Pixel coordinate grounding data
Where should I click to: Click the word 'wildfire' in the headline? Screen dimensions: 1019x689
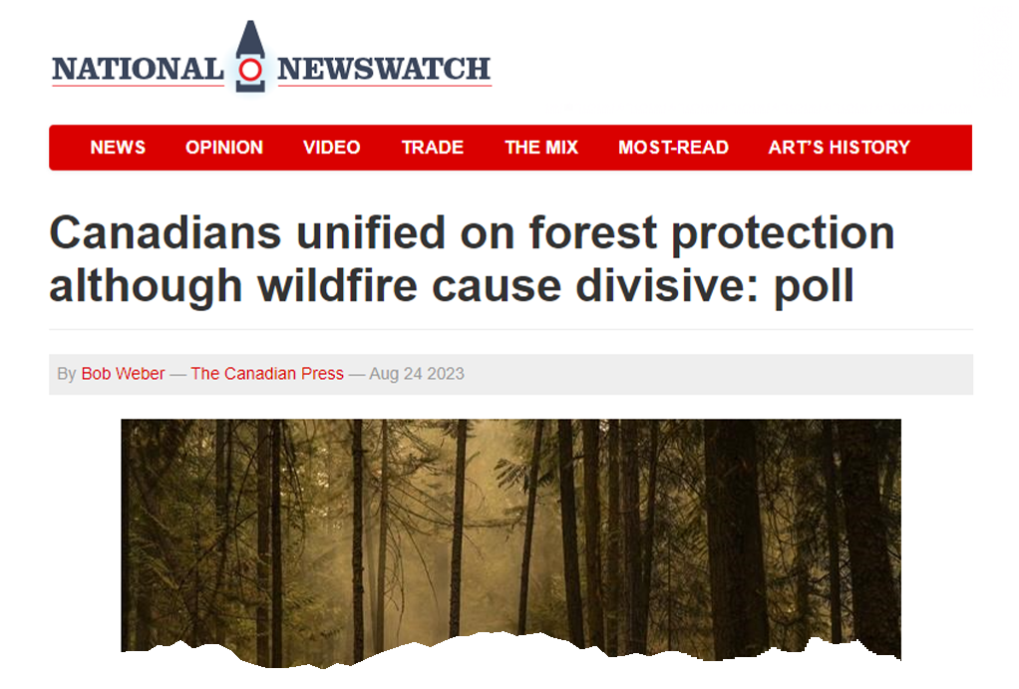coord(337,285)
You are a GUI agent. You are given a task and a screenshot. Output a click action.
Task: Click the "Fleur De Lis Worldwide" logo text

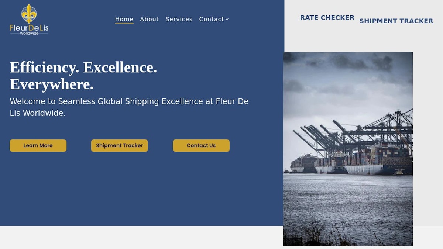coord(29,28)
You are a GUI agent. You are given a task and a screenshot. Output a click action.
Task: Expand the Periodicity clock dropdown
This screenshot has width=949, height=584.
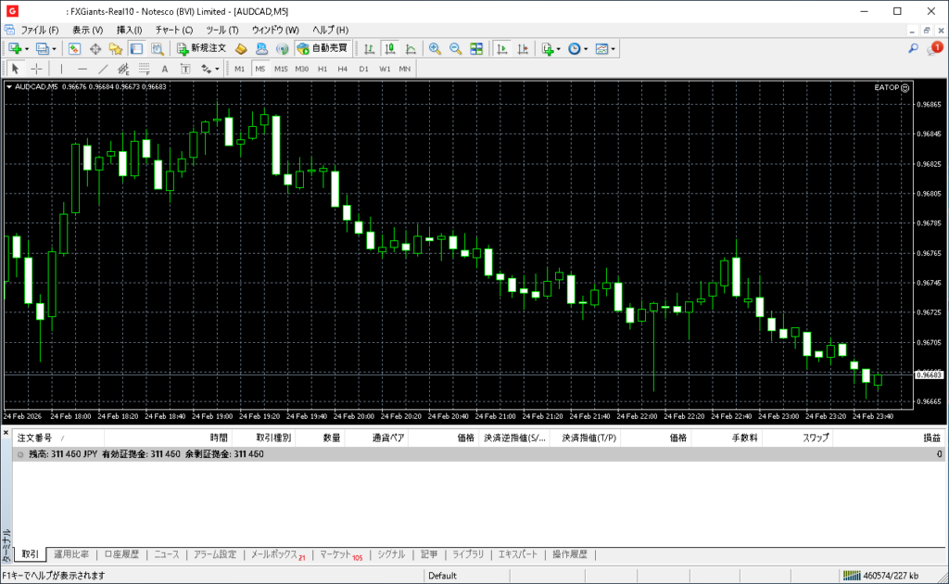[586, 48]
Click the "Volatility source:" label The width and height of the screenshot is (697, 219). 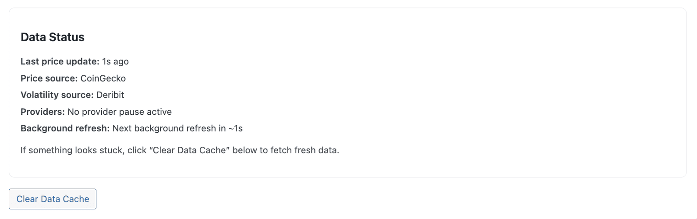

Your instructions
Leaving out the pictures, repeat all of the entries exactly.

Task response
Where should I click to: Click the word 'wildfire' in the headline? Screen dimensions: 1019x689
coord(337,285)
You are a GUI agent. You are given a task and a screenshot. Output a click action.
Task: Click the "Fleur De Lis Worldwide" logo text

coord(29,28)
You are a GUI agent. You are given a task and a screenshot. Output a click action.
Task: Expand the Periodicity clock dropdown
This screenshot has width=949, height=584.
[586, 48]
Click the "Volatility source:" label The width and height of the screenshot is (697, 219). 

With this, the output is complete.